1991, Güglingen
Ausstellung „Ursula Laquay-IHM. Kunst im Rathaus. 10 Jahre Bürgerstiftung. Kunst für Güglingen“
im Rathaus Güglingen vom 10.11.1991-8.1.1992.
Hans Belting: Die Wege der Schwalben
(aus dem Ausstellungsprospekt)
Eine Malerei, die Natur und Technik gemeinsam ins Bild setzen will, findet dafür Möglichkeiten und ebenso Probleme vor, die von weither kommen. Die Inhalte, die wir den beiden Begriffen geben, haben sich oft gewandelt, besonders seit der Zeit, als die Moderne noch jung war. Aber für die Künstler sind Natur und Technik nicht nur Inhalte, sondern auch Aufgaben ihrer eigenen Werkform. Schließlich muß man Technik nicht abbilden, wie man Natur abbildet, sondern kann sie auch machen. Die alten Griechen hatten nur einen einzigen Begriff, nämlich TECHNE, um beides zu bezeichnen: Kunst ihrer Technik wegen und Technik ihrer Gestalt wegen. Beides war das „Werk“ des Menschen, der vom „Wissen“ um die Gesetze der Natur geleitet ist. Die Renaissance erfand streng gegliederte Gärten, um die Natur zu beherrschen und in eine „künstliche Natur“ zu verwandeln. Sie plante auch Idealstädte, um die Menschen durch die Gestalt ihrer Umgebung dazu zu erziehen, daß sie das Zusammenleben nach Idealen gestalteten. Das „Bauhaus“ hat letztlich noch aus diesem Programm gelebt.

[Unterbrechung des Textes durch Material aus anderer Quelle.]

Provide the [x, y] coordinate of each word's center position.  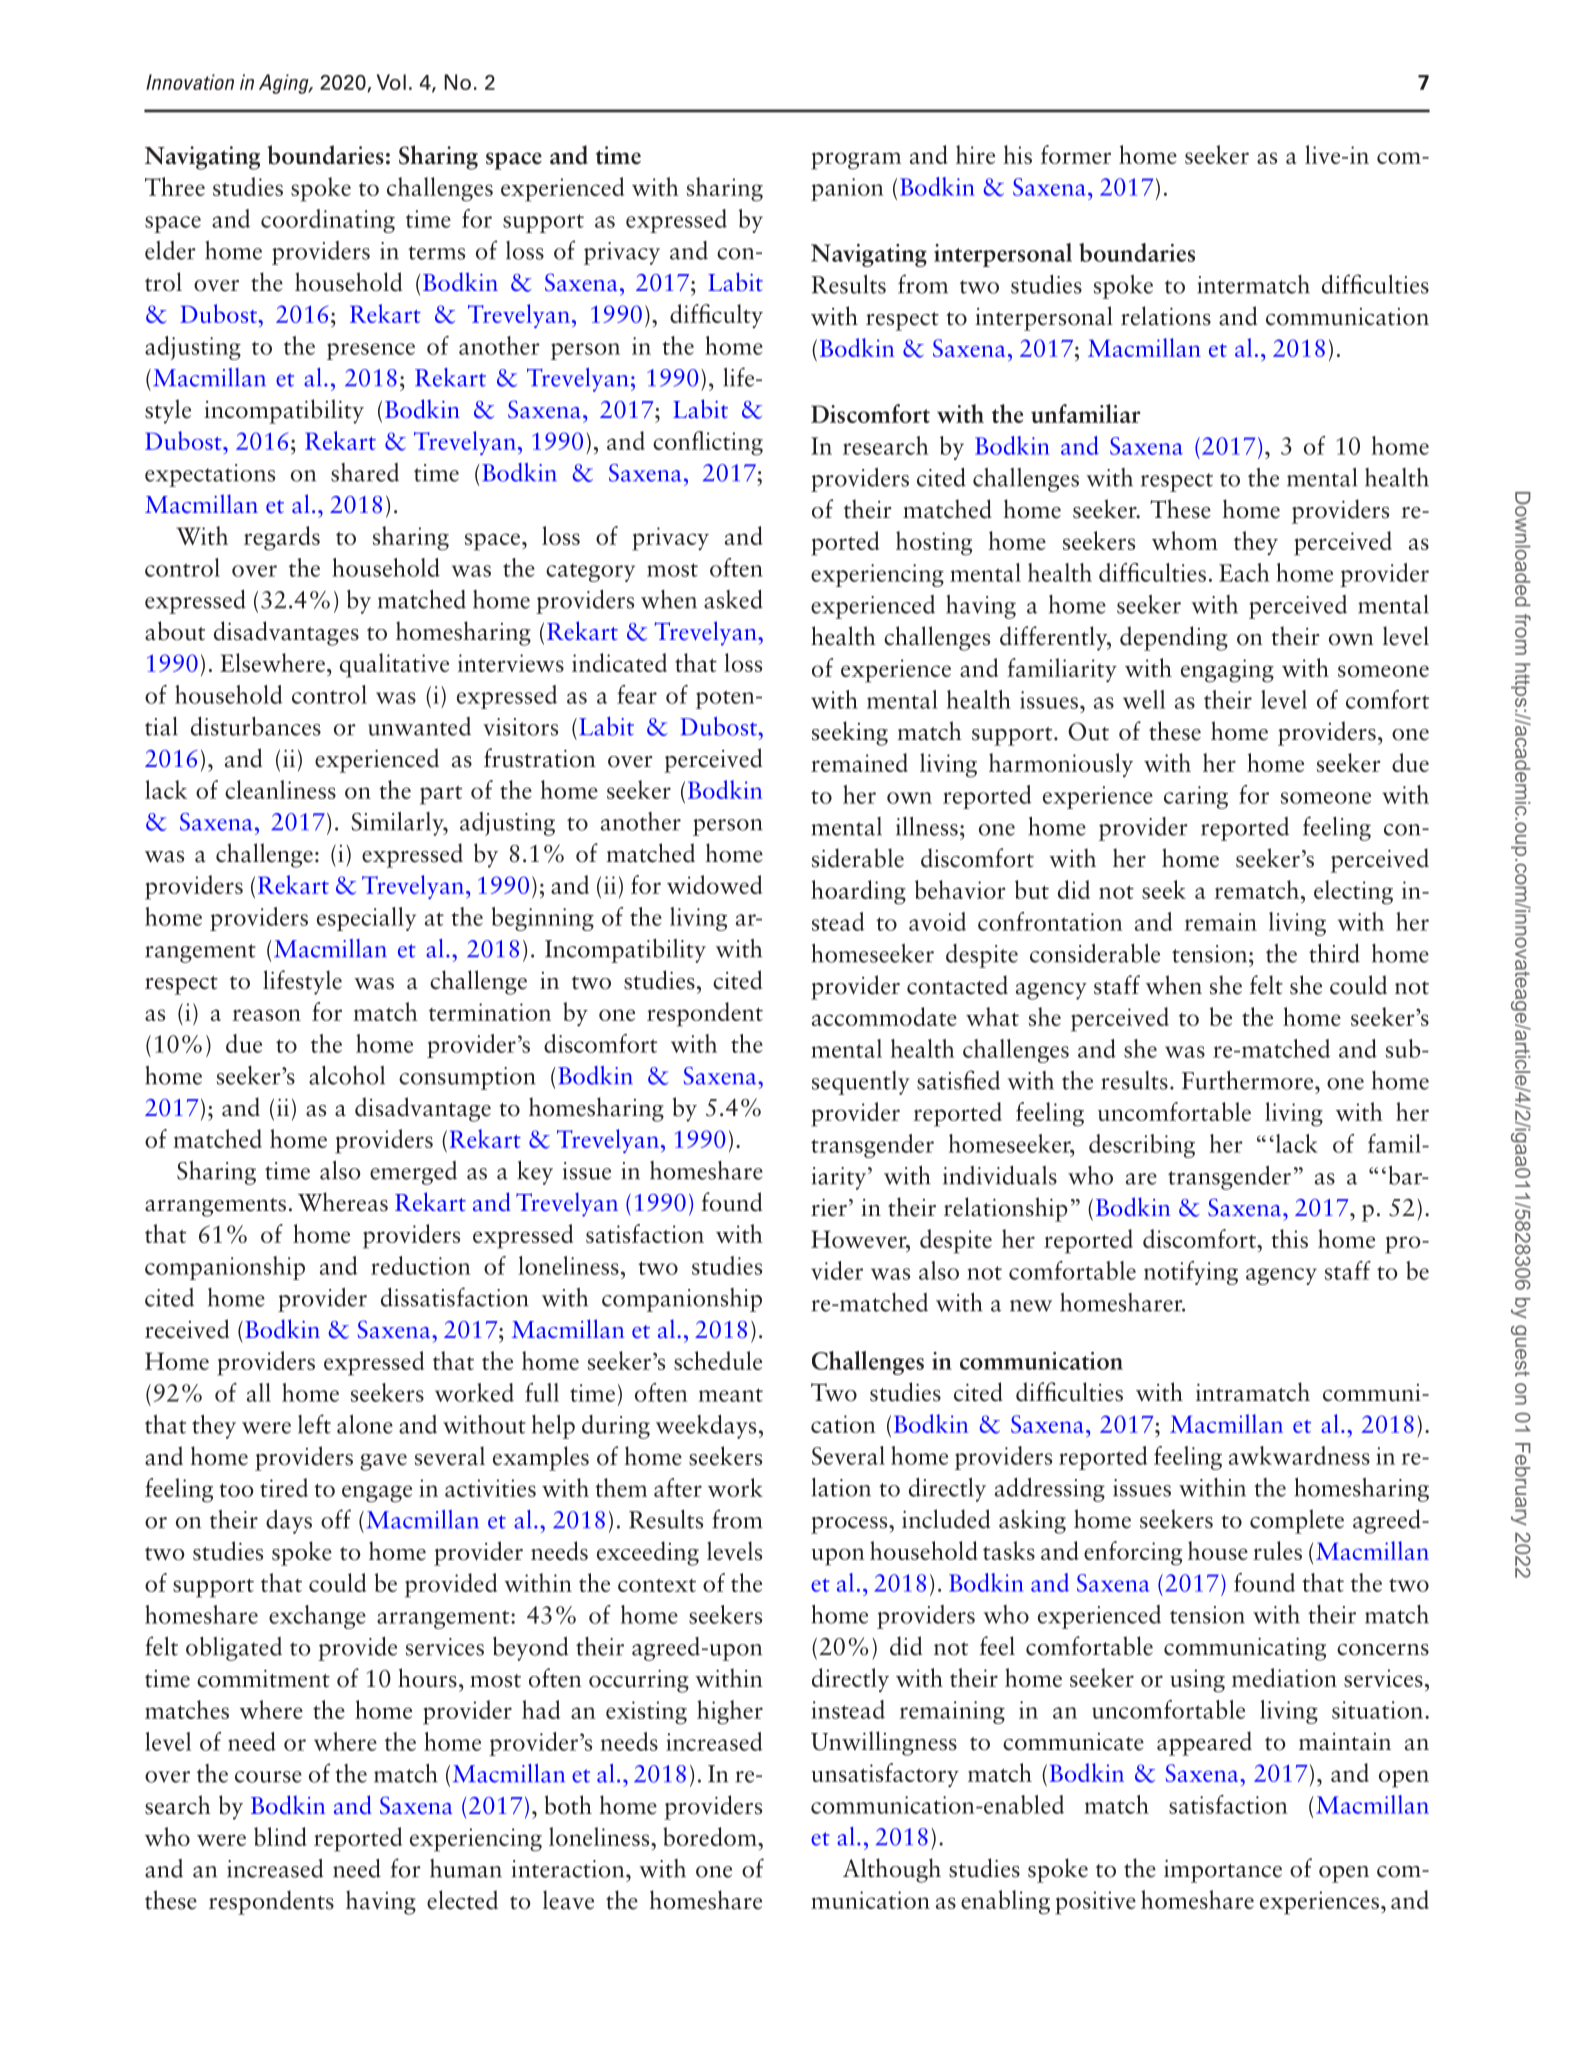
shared [365, 472]
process [850, 1525]
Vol [391, 82]
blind [280, 1836]
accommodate [884, 1016]
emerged [413, 1173]
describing [1142, 1146]
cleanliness [280, 789]
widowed [714, 884]
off [336, 1519]
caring [1196, 797]
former [1076, 154]
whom [1185, 540]
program [856, 161]
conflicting [708, 443]
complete [1297, 1521]
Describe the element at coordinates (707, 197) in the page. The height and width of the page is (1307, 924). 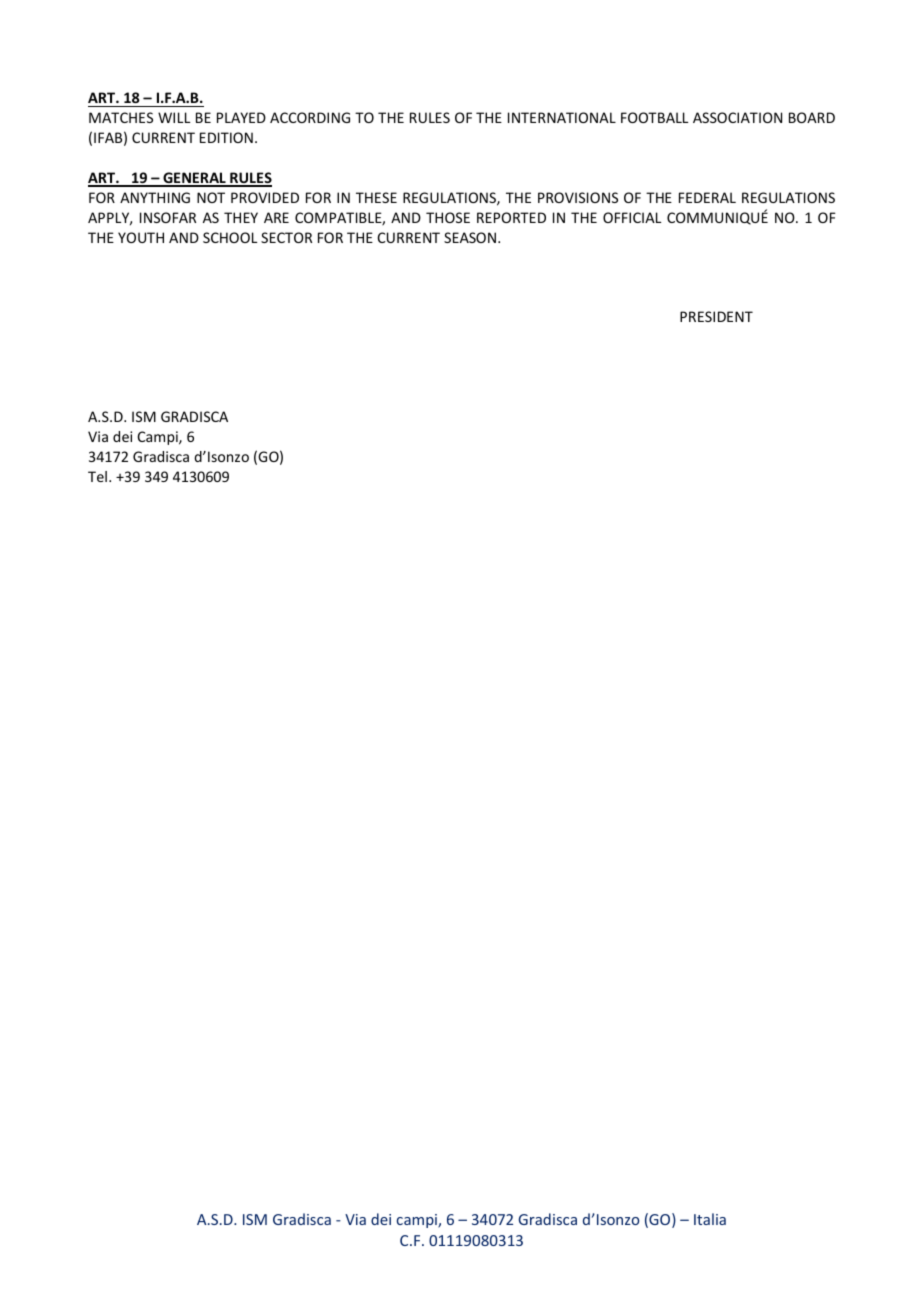
I see `FEDERAL` at that location.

Die Renaissance prägte aber auch den Begriff der „Utopia“, den es, so griechisch er auch klingt, im Griechischen noch gar nicht gibt. Man sah damals ein, daß das Ideal „keinen Ort“ (so der Begriff) besaß, es sei denn in der Kunst. Die Unterscheidung von Kunst und Technik wurde im Zeitalter der Aufklärung endgültig, und künftig standen zwei Begriffe mit gegensätzlichem Inhalt nebeneinander. Seit der Romantik übernahm die Kunst am liebsten die Rolle, die Natur zu verklären und die technische Welt zu verleugnen. Die Synthese, welche die Moderne noch einmal erhoffte, war ein kurzlebiger Versuch. Die Kunst war seither vor die Wahl gestellt, sich positiv oder negativ zur technischen Welt zu verhalten. Auch diese Rolle steht inzwischen infrage, wenn sich Kunst nur noch in den Bahnen heutiger Medien bewegt, womit sie selber zu einer Spielart der Technik wird.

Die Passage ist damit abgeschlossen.